The Harford County government built a rain garden to help filter stormwater in the corner of the Mary Risteau District Court building parking lot as a part of the county’s Green Infrastructure Plan. Here are the details provided:
Harford County Builds Environmentally-Friendly Rain Garden in Bel Air
BEL AIR, Md., (May 26, 2020) – A corner of the parking lot at the Mary Risteau District Court building in Bel Air will be blooming with flowers in its new rain garden next spring.
Harford County this spring built the garden – a Green Infrastructure Demonstration project – in the southwest corner of the parking lot to show an environmentally friendly way to remove pollutants from stormwater runoff.
The rain garden is part of the county’s first Green Infrastructure Plan created by the administration of County Executive Barry Glassman and was done in partnership with the Town of Bel Air, Bel Air Farmers’ Market and Harford County Master Gardeners as well as local businesses, Kollar Nurseries, Scott Thompson Landscaping and Ecotone.
Stormwater from impervious surfaces will flow into the garden, which can remove up to 90 percent of nutrients and chemicals and up to 80 percent of sediment. Unlike a conventional lawn, rain gardens allow 30 percent more water to soak into the ground.
Six to nine feet deeper than a typical garden, it is filled with a mixture of soil, sand and compost that filters the runoff. Plants absorb nutrients such as nitrogen and phosphorus and soils retain tiny particles of metal, keeping them all from getting into the drainage system.
The project also creates a natural, aesthetically appealing garden filled with colorful plants and flowers that provide food and habitat for birds, butterflies and other pollinators. The garden will be seen by many people, including visitors to the Bel Air Farmers Market, which operates in the parking lot on Saturdays in April through December, and a number of other events.

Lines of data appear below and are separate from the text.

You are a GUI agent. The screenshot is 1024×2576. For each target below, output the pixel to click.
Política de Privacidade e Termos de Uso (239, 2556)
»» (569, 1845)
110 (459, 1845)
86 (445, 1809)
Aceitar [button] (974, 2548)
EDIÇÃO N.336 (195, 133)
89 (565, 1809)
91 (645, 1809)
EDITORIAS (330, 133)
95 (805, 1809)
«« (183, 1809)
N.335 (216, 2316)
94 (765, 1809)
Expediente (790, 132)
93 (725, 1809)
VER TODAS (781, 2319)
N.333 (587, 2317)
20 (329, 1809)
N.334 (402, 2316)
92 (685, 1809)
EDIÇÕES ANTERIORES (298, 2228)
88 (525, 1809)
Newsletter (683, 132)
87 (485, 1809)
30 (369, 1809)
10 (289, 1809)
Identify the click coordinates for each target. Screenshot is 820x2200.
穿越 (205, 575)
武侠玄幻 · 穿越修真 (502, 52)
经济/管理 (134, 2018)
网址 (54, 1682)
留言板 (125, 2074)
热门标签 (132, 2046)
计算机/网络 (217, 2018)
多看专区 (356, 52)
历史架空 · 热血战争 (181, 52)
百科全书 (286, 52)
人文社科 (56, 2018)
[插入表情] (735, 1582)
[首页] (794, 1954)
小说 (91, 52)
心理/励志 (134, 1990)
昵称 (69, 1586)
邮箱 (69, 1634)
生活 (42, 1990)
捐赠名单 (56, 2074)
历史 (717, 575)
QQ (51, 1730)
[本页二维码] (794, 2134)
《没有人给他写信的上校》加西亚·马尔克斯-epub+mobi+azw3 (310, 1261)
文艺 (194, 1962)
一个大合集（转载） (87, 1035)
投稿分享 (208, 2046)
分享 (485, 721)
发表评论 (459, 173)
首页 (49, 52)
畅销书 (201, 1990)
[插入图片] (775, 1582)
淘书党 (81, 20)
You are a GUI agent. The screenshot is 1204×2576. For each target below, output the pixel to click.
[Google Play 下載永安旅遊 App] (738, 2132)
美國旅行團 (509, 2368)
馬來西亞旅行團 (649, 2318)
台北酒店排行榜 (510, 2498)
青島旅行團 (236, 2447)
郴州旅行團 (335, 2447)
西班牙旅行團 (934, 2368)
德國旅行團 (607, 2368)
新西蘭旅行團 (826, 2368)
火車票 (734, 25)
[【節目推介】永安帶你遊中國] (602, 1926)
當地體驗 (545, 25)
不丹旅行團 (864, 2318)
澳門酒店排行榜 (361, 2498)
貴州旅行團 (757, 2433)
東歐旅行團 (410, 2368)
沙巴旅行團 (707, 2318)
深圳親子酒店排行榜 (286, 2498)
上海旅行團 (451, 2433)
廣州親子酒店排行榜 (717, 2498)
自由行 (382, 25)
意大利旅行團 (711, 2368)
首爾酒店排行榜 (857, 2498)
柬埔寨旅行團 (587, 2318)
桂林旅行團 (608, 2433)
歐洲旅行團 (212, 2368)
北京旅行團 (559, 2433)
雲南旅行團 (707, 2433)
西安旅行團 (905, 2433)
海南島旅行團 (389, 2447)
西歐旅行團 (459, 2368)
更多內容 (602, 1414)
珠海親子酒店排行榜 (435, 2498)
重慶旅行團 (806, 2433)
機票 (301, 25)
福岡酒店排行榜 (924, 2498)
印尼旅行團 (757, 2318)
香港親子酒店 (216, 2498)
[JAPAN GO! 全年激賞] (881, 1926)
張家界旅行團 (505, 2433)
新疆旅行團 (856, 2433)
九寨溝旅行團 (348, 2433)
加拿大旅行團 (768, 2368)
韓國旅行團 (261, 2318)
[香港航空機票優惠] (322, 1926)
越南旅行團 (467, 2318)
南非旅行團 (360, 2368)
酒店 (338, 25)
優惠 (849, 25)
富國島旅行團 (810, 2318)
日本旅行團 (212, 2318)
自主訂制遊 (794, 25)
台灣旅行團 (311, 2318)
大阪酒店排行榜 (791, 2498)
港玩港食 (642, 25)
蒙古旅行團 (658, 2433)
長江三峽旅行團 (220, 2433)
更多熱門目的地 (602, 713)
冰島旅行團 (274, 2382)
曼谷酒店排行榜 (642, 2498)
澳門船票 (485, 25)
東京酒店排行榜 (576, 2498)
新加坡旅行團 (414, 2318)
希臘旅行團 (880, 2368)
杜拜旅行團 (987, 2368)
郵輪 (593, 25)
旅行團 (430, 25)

The garden is filled with colorful flowers showcasing pink, purple and yellow tones including coreopsis, iris, New England aster, liatris spictata, woolgrass, goldenrod and coneflower and native shrubs such as redtwig dogwoods, winterberry holly and dwarf clethra. Next year, once the flowers are more established, they will bloom from spring through fall.
Investments in environmentally friendly stormwater projects increase the resilience of our communities. Besides filtering the stormwater, the garden will slow and cool the runoff before it goes into the drains, reducing risks that come with flash floods, excess pollutants and algae blooms.